# Homework #3 

Matriculation number: A0153347A
Email: e0025553@nus.edu.sg

### General Notes about this assignment 

Data:
X_train.npy: training data numpy array. Each row in the array corresponds to an image unrolled to a vector (50 x 37 = 1850 dimension)

y_train.npy: labels (0-6) of each data corresponding to the image in the same row in X_train.npy

X_test.npy: testing data numpy array for evaluation of your models.
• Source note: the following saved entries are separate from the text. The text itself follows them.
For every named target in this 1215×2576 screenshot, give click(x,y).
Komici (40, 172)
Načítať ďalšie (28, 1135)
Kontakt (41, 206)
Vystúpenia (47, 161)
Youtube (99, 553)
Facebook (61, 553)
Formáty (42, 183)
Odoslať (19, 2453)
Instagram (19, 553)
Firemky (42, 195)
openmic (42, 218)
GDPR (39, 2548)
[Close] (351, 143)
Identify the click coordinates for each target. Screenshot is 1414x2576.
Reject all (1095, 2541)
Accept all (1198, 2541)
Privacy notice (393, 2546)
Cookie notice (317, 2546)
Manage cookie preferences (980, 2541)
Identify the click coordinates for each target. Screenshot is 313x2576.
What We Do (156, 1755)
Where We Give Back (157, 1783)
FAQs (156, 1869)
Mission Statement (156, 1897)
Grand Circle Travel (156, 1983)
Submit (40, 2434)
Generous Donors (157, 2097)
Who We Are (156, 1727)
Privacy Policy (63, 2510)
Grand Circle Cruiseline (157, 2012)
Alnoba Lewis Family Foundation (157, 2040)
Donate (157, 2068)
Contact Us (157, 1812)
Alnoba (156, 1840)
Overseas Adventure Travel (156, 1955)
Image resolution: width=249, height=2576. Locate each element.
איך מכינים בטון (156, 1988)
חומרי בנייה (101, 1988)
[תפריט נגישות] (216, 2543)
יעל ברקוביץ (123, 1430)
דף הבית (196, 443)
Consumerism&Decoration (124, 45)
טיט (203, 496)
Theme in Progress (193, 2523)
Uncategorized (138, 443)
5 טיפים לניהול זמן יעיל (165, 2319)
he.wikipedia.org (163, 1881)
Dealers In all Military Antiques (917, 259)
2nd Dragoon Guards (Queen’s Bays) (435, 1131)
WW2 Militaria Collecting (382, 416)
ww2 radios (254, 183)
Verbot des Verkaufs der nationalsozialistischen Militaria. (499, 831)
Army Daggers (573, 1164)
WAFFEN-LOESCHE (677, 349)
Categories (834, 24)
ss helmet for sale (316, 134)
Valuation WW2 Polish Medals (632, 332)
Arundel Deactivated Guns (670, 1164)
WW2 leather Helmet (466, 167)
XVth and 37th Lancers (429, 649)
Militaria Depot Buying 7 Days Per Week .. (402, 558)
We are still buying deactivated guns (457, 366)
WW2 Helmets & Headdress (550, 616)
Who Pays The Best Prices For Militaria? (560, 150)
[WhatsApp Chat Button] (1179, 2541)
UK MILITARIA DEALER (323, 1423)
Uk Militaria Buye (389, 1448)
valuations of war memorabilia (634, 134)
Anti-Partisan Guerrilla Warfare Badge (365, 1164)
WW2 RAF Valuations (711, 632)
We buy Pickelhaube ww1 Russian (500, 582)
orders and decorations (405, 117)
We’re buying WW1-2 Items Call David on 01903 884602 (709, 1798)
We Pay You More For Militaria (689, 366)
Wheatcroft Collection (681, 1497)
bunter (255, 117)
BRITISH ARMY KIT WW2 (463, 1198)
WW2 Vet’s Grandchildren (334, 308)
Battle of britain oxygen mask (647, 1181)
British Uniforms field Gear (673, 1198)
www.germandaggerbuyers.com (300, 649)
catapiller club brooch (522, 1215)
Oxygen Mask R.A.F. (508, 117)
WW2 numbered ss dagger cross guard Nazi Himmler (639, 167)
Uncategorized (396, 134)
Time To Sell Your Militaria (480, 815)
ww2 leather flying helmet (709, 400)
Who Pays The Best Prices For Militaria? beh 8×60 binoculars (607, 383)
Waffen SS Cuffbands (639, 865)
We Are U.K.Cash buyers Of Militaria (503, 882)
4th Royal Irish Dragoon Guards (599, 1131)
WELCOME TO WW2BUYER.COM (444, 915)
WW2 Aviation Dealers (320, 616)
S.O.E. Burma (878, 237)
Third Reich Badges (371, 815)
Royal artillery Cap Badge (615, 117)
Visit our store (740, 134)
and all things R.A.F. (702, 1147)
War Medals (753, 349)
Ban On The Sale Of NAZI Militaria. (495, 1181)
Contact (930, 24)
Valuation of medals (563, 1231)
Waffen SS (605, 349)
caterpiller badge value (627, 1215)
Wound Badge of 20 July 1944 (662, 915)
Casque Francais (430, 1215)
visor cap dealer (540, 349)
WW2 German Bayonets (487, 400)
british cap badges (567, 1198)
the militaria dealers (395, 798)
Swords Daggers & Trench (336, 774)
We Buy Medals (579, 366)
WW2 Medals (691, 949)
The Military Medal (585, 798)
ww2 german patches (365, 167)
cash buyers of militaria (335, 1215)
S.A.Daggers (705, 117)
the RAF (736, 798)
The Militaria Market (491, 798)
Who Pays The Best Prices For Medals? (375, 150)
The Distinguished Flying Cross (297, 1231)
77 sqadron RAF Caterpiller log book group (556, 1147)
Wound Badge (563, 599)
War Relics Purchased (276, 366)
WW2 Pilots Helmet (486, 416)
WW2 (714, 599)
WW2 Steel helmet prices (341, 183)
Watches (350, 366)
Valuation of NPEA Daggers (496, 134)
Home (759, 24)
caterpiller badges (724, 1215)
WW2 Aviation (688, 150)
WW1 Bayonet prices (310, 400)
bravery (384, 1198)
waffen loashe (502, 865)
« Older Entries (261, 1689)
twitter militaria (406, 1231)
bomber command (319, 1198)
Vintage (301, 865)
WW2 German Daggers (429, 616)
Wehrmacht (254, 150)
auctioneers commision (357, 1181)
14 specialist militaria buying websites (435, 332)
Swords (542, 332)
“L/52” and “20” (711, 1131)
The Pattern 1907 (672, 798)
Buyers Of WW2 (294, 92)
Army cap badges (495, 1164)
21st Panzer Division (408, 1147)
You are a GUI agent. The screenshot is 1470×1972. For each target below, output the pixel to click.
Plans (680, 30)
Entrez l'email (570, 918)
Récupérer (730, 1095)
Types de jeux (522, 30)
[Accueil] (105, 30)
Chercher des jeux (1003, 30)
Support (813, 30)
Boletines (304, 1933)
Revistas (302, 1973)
The prediction outputs on this test data is to be submitted for scoreboard

Ideas:
- multiclass SVM (see Multiclass classification)
- kNN with PCA 
- CNN  
- Viola-Jones face detector


### Files included with this submission

In my submission there are this iPython notebook file for the code part and my pdf regarding the essay.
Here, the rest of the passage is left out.